_EXERCISE INSTRUCTIONS_.
Nothing may be left out, so copy every entry exactly.

_SOURCE MATERIAL_.
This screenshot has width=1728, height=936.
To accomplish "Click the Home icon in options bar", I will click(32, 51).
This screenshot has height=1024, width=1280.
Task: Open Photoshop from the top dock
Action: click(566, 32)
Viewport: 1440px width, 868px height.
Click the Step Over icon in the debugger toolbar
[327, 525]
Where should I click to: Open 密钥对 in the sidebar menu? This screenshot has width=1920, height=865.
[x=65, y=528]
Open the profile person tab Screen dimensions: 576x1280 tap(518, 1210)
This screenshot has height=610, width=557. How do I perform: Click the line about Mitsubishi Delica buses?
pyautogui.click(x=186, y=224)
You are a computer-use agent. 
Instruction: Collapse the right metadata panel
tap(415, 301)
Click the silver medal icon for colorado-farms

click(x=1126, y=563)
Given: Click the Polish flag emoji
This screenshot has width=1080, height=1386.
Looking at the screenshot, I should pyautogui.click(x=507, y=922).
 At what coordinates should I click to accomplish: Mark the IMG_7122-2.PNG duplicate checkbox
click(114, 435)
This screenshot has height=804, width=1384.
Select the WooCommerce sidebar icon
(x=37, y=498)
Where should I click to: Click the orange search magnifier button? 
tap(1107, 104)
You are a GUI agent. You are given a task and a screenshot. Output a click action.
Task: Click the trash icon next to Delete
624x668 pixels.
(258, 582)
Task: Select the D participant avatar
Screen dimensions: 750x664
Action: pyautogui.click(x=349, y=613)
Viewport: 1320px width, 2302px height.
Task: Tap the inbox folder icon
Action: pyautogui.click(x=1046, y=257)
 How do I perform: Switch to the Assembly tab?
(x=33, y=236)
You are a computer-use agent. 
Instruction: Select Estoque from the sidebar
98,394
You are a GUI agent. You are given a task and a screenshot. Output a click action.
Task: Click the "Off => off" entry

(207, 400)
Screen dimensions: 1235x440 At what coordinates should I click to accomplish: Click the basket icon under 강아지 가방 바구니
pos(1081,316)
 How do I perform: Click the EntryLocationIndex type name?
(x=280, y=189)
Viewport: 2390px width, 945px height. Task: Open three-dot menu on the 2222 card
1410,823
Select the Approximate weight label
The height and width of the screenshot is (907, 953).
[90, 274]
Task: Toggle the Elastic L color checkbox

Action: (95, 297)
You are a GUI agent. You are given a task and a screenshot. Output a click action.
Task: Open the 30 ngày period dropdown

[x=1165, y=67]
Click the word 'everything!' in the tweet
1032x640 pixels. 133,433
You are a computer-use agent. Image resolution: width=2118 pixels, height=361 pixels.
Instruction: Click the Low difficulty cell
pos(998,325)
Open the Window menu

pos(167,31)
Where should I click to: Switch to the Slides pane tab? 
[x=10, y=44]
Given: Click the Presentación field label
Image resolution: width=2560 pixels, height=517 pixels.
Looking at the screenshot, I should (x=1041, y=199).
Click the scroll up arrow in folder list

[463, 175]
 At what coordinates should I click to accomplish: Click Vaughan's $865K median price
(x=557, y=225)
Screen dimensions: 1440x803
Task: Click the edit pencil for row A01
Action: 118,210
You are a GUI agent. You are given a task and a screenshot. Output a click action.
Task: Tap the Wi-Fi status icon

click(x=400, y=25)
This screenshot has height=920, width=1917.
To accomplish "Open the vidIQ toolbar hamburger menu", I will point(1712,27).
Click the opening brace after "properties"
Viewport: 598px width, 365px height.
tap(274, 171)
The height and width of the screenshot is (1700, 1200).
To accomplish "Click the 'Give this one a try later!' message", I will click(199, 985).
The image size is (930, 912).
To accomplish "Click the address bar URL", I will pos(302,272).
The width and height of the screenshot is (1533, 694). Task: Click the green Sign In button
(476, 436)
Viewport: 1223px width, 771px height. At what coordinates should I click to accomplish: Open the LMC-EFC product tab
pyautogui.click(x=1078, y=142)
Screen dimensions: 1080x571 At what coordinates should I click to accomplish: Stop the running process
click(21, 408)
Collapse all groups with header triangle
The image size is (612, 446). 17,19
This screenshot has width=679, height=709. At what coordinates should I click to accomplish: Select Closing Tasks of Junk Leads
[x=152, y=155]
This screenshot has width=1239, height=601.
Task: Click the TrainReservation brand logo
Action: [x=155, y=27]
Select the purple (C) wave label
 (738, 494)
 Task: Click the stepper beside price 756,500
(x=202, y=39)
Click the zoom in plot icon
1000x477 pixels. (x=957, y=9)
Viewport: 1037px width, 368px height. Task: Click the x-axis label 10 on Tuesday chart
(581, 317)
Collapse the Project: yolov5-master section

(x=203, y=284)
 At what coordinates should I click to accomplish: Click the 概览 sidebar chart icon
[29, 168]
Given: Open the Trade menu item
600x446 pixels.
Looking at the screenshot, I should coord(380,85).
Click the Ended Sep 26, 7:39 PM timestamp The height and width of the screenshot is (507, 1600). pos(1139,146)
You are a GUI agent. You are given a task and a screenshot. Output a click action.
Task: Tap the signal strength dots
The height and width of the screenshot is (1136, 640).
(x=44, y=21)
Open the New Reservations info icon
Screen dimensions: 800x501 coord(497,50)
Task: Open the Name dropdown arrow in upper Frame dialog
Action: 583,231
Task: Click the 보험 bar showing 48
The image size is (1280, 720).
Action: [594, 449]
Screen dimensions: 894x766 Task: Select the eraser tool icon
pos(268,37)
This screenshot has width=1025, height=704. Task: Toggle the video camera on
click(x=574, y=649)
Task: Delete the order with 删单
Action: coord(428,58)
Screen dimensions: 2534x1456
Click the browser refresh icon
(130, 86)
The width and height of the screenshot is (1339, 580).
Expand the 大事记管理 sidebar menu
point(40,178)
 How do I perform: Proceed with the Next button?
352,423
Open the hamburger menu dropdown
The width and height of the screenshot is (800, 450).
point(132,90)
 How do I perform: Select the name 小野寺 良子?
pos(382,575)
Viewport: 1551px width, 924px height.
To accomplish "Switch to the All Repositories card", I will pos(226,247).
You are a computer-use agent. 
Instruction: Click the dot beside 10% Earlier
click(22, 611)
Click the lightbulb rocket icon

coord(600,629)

_OUTPUT OF THE TASK_.
This screenshot has width=1728, height=936.
To accomplish "Click the Home icon in options bar", I will click(32, 51).
This screenshot has height=1024, width=1280.
Task: Open Photoshop from the top dock
Action: click(566, 32)
Viewport: 1440px width, 868px height.
Click the Step Over icon in the debugger toolbar
[327, 525]
Where should I click to: Open 密钥对 in the sidebar menu? This screenshot has width=1920, height=865.
[x=65, y=528]
Open the profile person tab Screen dimensions: 576x1280 tap(518, 1210)
This screenshot has height=610, width=557. How do I perform: Click the line about Mitsubishi Delica buses?
pyautogui.click(x=186, y=224)
You are a computer-use agent. 
Instruction: Collapse the right metadata panel
tap(415, 301)
Click the silver medal icon for colorado-farms

click(x=1126, y=563)
Given: Click the Polish flag emoji
This screenshot has width=1080, height=1386.
Looking at the screenshot, I should pyautogui.click(x=507, y=922).
 At what coordinates should I click to accomplish: Mark the IMG_7122-2.PNG duplicate checkbox
click(114, 435)
This screenshot has height=804, width=1384.
Select the WooCommerce sidebar icon
(x=37, y=498)
Where should I click to: Click the orange search magnifier button? 
tap(1107, 104)
You are a GUI agent. You are given a task and a screenshot. Output a click action.
Task: Click the trash icon next to Delete
624x668 pixels.
(258, 582)
Task: Select the D participant avatar
Screen dimensions: 750x664
Action: pyautogui.click(x=349, y=613)
Viewport: 1320px width, 2302px height.
Task: Tap the inbox folder icon
Action: pyautogui.click(x=1046, y=257)
 How do I perform: Switch to the Assembly tab?
(x=33, y=236)
You are a computer-use agent. 
Instruction: Select Estoque from the sidebar
98,394
You are a GUI agent. You are given a task and a screenshot. Output a click action.
Task: Click the "Off => off" entry

(207, 400)
Screen dimensions: 1235x440 At what coordinates should I click to accomplish: Click the basket icon under 강아지 가방 바구니
pos(1081,316)
 How do I perform: Click the EntryLocationIndex type name?
(x=280, y=189)
Viewport: 2390px width, 945px height. Task: Open three-dot menu on the 2222 card
1410,823
Select the Approximate weight label
The height and width of the screenshot is (907, 953).
[90, 274]
Task: Toggle the Elastic L color checkbox

Action: (95, 297)
You are a GUI agent. You are given a task and a screenshot. Output a click action.
Task: Open the 30 ngày period dropdown

[x=1165, y=67]
Click the word 'everything!' in the tweet
1032x640 pixels. 133,433
You are a computer-use agent. Image resolution: width=2118 pixels, height=361 pixels.
Instruction: Click the Low difficulty cell
pos(998,325)
Open the Window menu

pos(167,31)
Where should I click to: Switch to the Slides pane tab? 
[x=10, y=44]
Given: Click the Presentación field label
Image resolution: width=2560 pixels, height=517 pixels.
Looking at the screenshot, I should (x=1041, y=199).
Click the scroll up arrow in folder list

[463, 175]
 At what coordinates should I click to accomplish: Click Vaughan's $865K median price
(x=557, y=225)
Screen dimensions: 1440x803
Task: Click the edit pencil for row A01
Action: 118,210
You are a GUI agent. You are given a task and a screenshot. Output a click action.
Task: Tap the Wi-Fi status icon

click(x=400, y=25)
This screenshot has height=920, width=1917.
To accomplish "Open the vidIQ toolbar hamburger menu", I will point(1712,27).
Click the opening brace after "properties"
Viewport: 598px width, 365px height.
tap(274, 171)
The height and width of the screenshot is (1700, 1200).
To accomplish "Click the 'Give this one a try later!' message", I will click(199, 985).
The image size is (930, 912).
To accomplish "Click the address bar URL", I will pos(302,272).
The width and height of the screenshot is (1533, 694). Task: Click the green Sign In button
(476, 436)
Viewport: 1223px width, 771px height. At what coordinates should I click to accomplish: Open the LMC-EFC product tab
pyautogui.click(x=1078, y=142)
Screen dimensions: 1080x571 At what coordinates should I click to accomplish: Stop the running process
click(21, 408)
Collapse all groups with header triangle
The image size is (612, 446). 17,19
This screenshot has width=679, height=709. At what coordinates should I click to accomplish: Select Closing Tasks of Junk Leads
[x=152, y=155]
This screenshot has width=1239, height=601.
Task: Click the TrainReservation brand logo
Action: [x=155, y=27]
Select the purple (C) wave label
 (738, 494)
 Task: Click the stepper beside price 756,500
(x=202, y=39)
Click the zoom in plot icon
1000x477 pixels. (x=957, y=9)
Viewport: 1037px width, 368px height. Task: Click the x-axis label 10 on Tuesday chart
(581, 317)
Collapse the Project: yolov5-master section

(x=203, y=284)
 At what coordinates should I click to accomplish: Click the 概览 sidebar chart icon
[29, 168]
Given: Open the Trade menu item
600x446 pixels.
Looking at the screenshot, I should coord(380,85).
Click the Ended Sep 26, 7:39 PM timestamp The height and width of the screenshot is (507, 1600). pos(1139,146)
You are a GUI agent. You are given a task and a screenshot. Output a click action.
Task: Tap the signal strength dots
The height and width of the screenshot is (1136, 640).
(x=44, y=21)
Open the New Reservations info icon
Screen dimensions: 800x501 coord(497,50)
Task: Open the Name dropdown arrow in upper Frame dialog
Action: 583,231
Task: Click the 보험 bar showing 48
The image size is (1280, 720).
Action: [594, 449]
Screen dimensions: 894x766 Task: Select the eraser tool icon
pos(268,37)
This screenshot has width=1025, height=704. Task: Toggle the video camera on
click(x=574, y=649)
Task: Delete the order with 删单
Action: coord(428,58)
Screen dimensions: 2534x1456
Click the browser refresh icon
(130, 86)
The width and height of the screenshot is (1339, 580).
Expand the 大事记管理 sidebar menu
point(40,178)
 How do I perform: Proceed with the Next button?
352,423
Open the hamburger menu dropdown
The width and height of the screenshot is (800, 450).
point(132,90)
 How do I perform: Select the name 小野寺 良子?
pos(382,575)
Viewport: 1551px width, 924px height.
To accomplish "Switch to the All Repositories card", I will pos(226,247).
You are a computer-use agent. 
Instruction: Click the dot beside 10% Earlier
click(22, 611)
Click the lightbulb rocket icon

coord(600,629)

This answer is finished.